Monday, January 14, 2008

when life Sucks

this is CHRIS BLOGGIN
any way as most of you know it has been one hell of a year for Jenny and i, from finding out mom has cancer,to joshua getting MRSA,to losing mom, and then losing dad, but what has been imprinted on my mind so much is that none this started inti ll we decided to move to SC to be part of a church plant. most logic,and new agers would say bad carma,or that maybe we should have stayed and those thing wouldn't happened. that is B.S it was a likely product of us being faithful to Gods call on our life. am i blaming God no! i am just stating the facts. part of the reason for leaving was that jenny and i had put a lot of time, prayer and thought into this process. whispered into my heart mths previous to all this was a passage of scripture that states if a man loves his mother & father house or land more than me
(me being Jesus) than he is not worth of me. SO WE WENT :)since then God has humble more than i could imagine. part of being a follower of Christ is knowing that often persecution and heartache as well strife will come....to be cont..more to follow at later date

6 comments:

Rita said...

It HAS been a hell of a year for you guys. Not that trite words can fix problems, but we haven't been able to see you guys a lot lately, so I hope it helps to know that we really miss seeing you guys and look forward to when life calms down and we get to hang out again. We pray for you. Please let us know if there's anything at all that we can do. (Need more paint?

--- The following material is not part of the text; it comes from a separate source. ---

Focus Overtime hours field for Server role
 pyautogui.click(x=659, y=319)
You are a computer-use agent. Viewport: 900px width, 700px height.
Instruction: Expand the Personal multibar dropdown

Ha!)

Ginger said...

Amen, brother. God will continue to battle satan when you have no fight left in you. If it was His call in the first place, then he will shelter you all while you are doing His work. My prayers are with the three (almost 4!) of you daily. Love ya!

Anonymous said...

i miss you guys

A Reformed Baptist said...

Keep on the faith bro... Romans 8:18 For I consider that the sufferings of this present time are not worth comparing with the glory that is to be revealed to us.

Anonymous said...

Good to hang out with you at lunch yesterday. Hope we can do it more often. I think it is good that you are pooring these emotions out. Keep pressing on and know that you are not alone.

Anonymous said...

Chris, I'm the worst when tragic comes in speaking of it. I know that I have seen you a couple of times since your loss and have said nothing. I know that's crazy but I don't say anything cause for some reason I think my words are going to remind you or make you sad...like it's not on the front of your mind anyways. I really was moved by Will's comments about you in church the other night, it just confirms what I have seen..yep your fruit is showing.... Jenny and you are special people and I hope that 2008 will be a much better year.